That's how it works.
We have to start small, proof of concept, build efficiencies and economies of scale.
You can't do this if we just stifle it because the fucking cattle lobby goes to the governor
of Florida or whatever and is like, hey, you know what them liberals are doing?
Making meat and vats.
Meat and vats isn't as good as meat.
We look in the eye and slaughter wholesale ourselves.
And like, what the fuck?
And make no mistake, even if there is lab grown meat and they make this perfect
and it's able to be put out there in the world, there are still going to be people
who want to I killed it myself or somebody killed it for me cow.

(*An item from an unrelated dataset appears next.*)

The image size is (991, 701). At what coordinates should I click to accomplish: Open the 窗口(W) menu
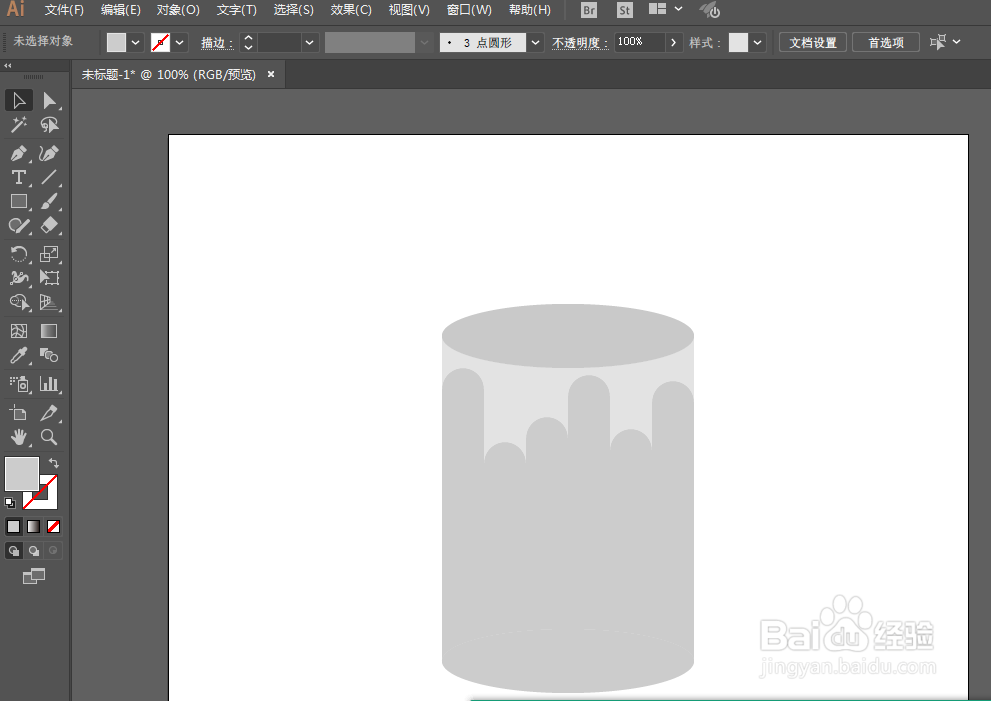point(468,11)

That's the rolling. That's never going to go away.
That's not going to, it's always going to, now it'll probably be a much, much smaller
market because the moment they say to me lab grown meat is environmentally better.

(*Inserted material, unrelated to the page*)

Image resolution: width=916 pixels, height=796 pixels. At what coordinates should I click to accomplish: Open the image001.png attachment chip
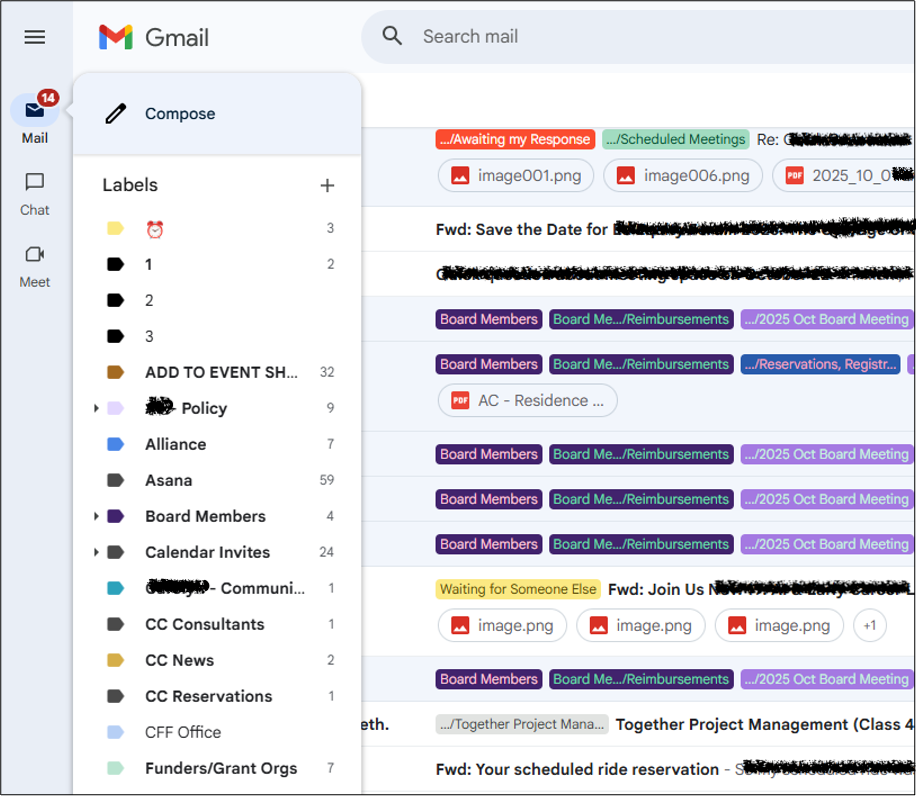point(516,175)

Lab grown meat is, is able to be made on en masse and able, and we and able to get it.
And it's safe for consumption,
meaning it's not gonna hurt you at all.
There's no, we didn't like engineer it
and it fucks you up, it like turns you into a fucking cow
or something after you eat it.
All the, if those three things are true,
I literally would never, ever, ever eat a cow again.
I would 100% only eat lab-grown stuff.
There was no reason to. There was no reason to any of that.
There's no reason to.
There's literally no reason to.
As long as when I go to the store,
it's within my reach financially.
Yeah, exactly.
I would never.
100%.
And my hope would be, after a while,
that all the lobbies that got all that money
throughout years and years and years of lobbying,
through the beef lobby and all the milk
out, they would be able to give some of that money to the people who are now
doing this work to change how we consume.

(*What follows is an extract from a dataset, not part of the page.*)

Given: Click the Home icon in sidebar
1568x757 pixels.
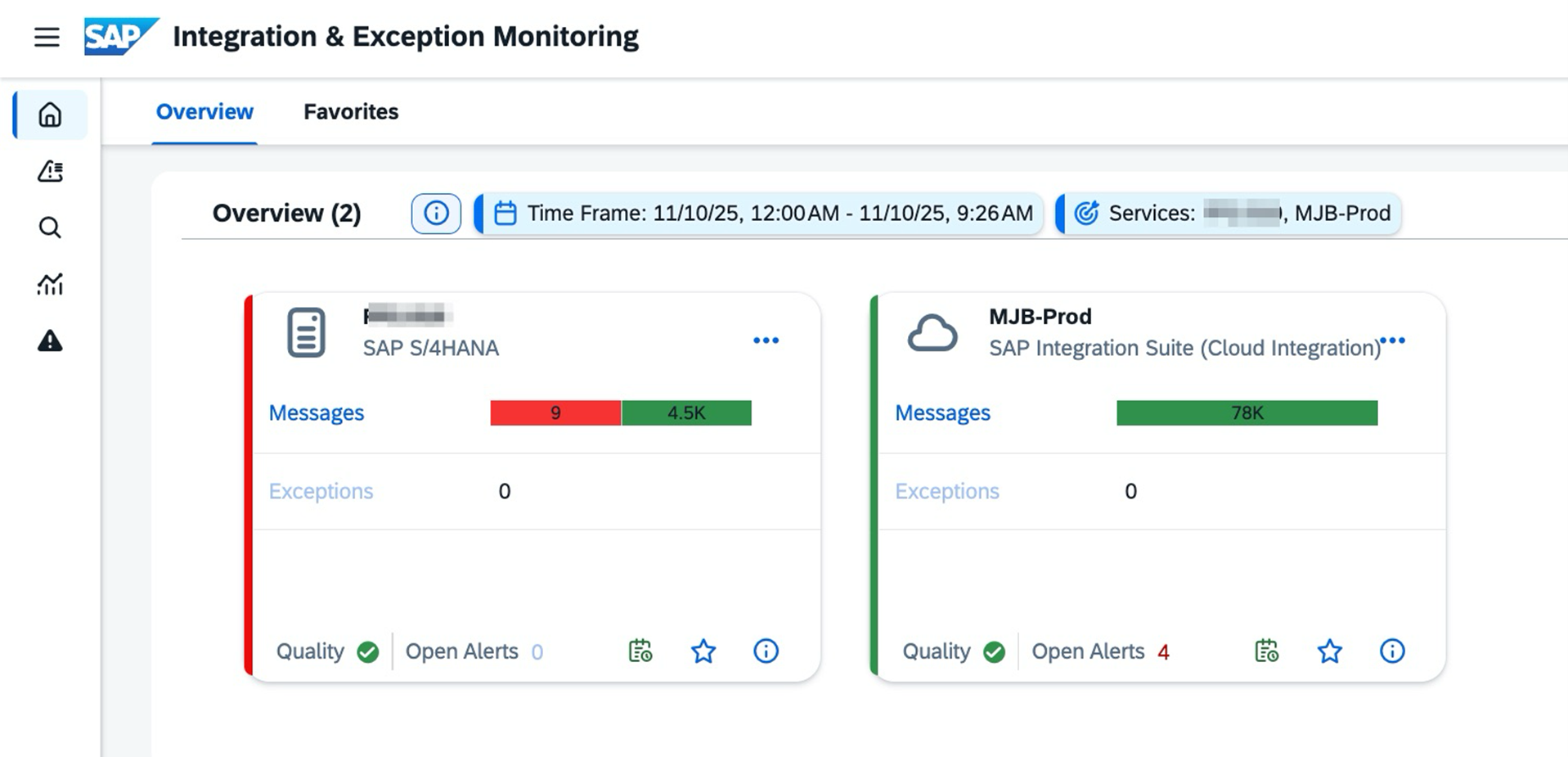Looking at the screenshot, I should point(50,115).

And like, honestly, like if you're the cattle industry or the chickening
industry or whatever, wouldn't you want to invest in this as the next step?
So that you're not left out.
That there's like, there's a way forward, I guess is what I'm saying,
where nobody has to lose everything.
And I understand that transitions always mean
that there will be people who are left behind
when that transition takes place, and that super sucks.
And we should be honest about that,
and we should have ways to sort of catch those people.
Because it's through no fault of their own
that society or technology or culture
moves away from how they make their livelihood.
So like, I do think we need to have better support systems
that catch those people so that we can move on
without having this like constant regressive push.
We get these big regressive pushes with coal, with cattle,
with so many other parts of our need to change the world
into a greener world, in part and understandably,
because people are like, I don't wanna lose my job.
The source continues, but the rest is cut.